I don't think there are too many pigeons. I think rather, that there are too many people and they're constantly striving to reduce the wildlife populations any way they can so it's wrong to side with the majority. Extend this theory to all cities and the feral pigeon could become eradicated. Pigeons need cities because they most closely resemble the cliffs of Asia where they first came from. They don't live in the countryside. A concentrated effort of birth control in all cities could therefore completely wipe out this bird.


----------



## Garye (Feb 20, 2005)

> in the mean time, does anyone still think that feeding the feral is really a good idea ?
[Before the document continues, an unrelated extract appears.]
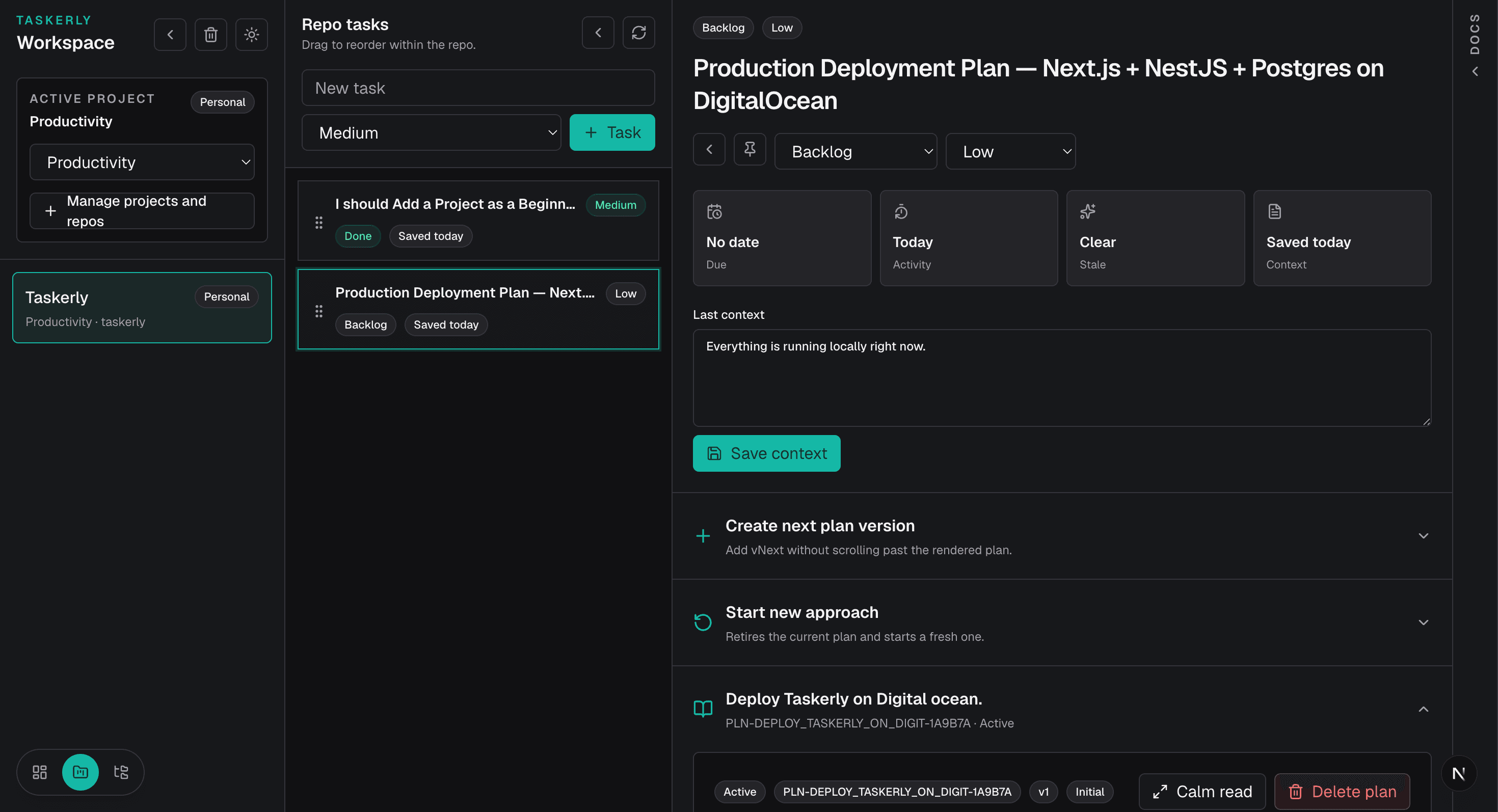Viewport: 1498px width, 812px height.
Task: Click the N avatar badge
Action: [1458, 773]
I hate to say it, but a lot of the ways people's lost pigeons are found is because someone was feeding the ferals. It helps to find them this way. Right now, I have another banded pigeon who joined the flock. It's not even a homer, someone's pet I guess. It either got away or they were trying to fly it in races. I don't believe this bird can find its way back home - it's not a homer.

This is the 6th banded pigeon I've come across during the time I visit the pigeons during my lunch hour. They don't go home. No matter how little the food is put out for them or I skip a day or two, they don't go home.

I just wish they'd try to set up feeding places for the birds where they can replace the eggs with plastic eggs and keep the population down that way. But that would mean taxpayer dollars and we all know Americans don't like that.


----------



## Garye (Feb 20, 2005)

I also have to say this. My town never had feral pigeons before and I've been here for years. It seems they only started appearing when people nearby started flying homers. I think the ferals were wondering where all these homers were going and decided to follow them and that's how they ended up in my town. They probably were curious as to know where all these pigeons were going - so they joined in the flight. It was only then, that we started getting pigeons in my town.

And yes, people had bird feeders long before the homers and pigeons came to town. They also were messy with their trash, throwing it outside on the ground. But I never saw pigeons before until the homers arrived. I think the ferals just followed them during their races and ended up here.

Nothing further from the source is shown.